They say that behind every great man is a great woman. “Napoleon,” Ridley Scott’s clamorously eventful but oddly desultory new epic, wrings its own variation on that idea: Here is a man whose love for a woman fuels and finally destroys his delusions of greatness. He, of course, is Napoleon Bonaparte, played by Joaquin Phoenix with a bicorn hat, a dyspeptic grimace and an unshakable air of post-”Joker,” post-”Beau Is Afraid” tragic clownery. She is Joséphine de Beauharnais, the glittering-eyed widow who will reign at Napoleon’s side for a spell as empress of France, and who is infused with quietly mesmerizing gravity by Vanessa Kirby.
“You are nothing without me,” Napoleon says, infuriated by reports that Joséphine has taken a lover. A few beats later, she seizes the upper hand, sealing a kinky contract of mutual need and ambition that will bind them long after they’ve been dethroned. For now, they conspire to rule over a fractious post-revolutionary France, and also to transform this lavish palatial drama and sinewy war epic into a veritable anti-romantic comedy.

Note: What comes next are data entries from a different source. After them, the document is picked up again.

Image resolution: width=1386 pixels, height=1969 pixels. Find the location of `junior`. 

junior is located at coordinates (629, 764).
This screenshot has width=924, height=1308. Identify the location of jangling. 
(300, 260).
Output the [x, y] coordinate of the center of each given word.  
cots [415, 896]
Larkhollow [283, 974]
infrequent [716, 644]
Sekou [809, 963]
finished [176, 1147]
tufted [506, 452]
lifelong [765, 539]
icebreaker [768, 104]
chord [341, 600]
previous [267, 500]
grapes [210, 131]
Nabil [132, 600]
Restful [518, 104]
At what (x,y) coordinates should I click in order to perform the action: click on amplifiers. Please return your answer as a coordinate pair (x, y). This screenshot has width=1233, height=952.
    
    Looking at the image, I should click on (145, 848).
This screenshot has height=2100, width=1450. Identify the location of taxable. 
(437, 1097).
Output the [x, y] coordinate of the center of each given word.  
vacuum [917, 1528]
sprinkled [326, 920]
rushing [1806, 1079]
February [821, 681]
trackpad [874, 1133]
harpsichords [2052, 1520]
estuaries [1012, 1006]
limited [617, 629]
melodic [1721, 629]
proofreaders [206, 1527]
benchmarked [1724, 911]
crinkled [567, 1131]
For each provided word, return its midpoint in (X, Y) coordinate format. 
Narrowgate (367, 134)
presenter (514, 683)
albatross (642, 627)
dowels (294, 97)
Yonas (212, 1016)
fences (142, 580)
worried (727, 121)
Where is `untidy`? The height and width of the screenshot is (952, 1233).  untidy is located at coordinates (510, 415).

Their marriage is a mess of impromptu food fights, garish masquerade balls and frenzied bouts of eye-contact-free sex: Behind many a woman, it seems, thrusts a not-so-great man.
One of the movie’s fitfully tossed-off insights is that Napoleon’s grunting awkwardness in the bedroom and his tactical genius on the battlefield are expressions of the same intense desire — for dominion, conquest and a permanent place in history. Mission accomplished, bien sur. (That’s almost more French than there is in the movie, a few soundtrack chansons aside.)
And yet the aim of “Napoleon,” as written by David Scarpa ( “All the Money in the World” ), is to puncture rather than inflate its subject’s mystique, which still clings to him centuries after his ignominious defeat and death. It means to expose the hollowness of Napoleon’s lust for power, to treat this Corsican outsider’s ascent into the upper echelons of French politics as a spectacularly bad joke — and to ensure that the thousands of casualties he left in his wake, from Toulon and Austerlitz to Borodino and Waterloo, catch in your throat like the cruelest of punchlines.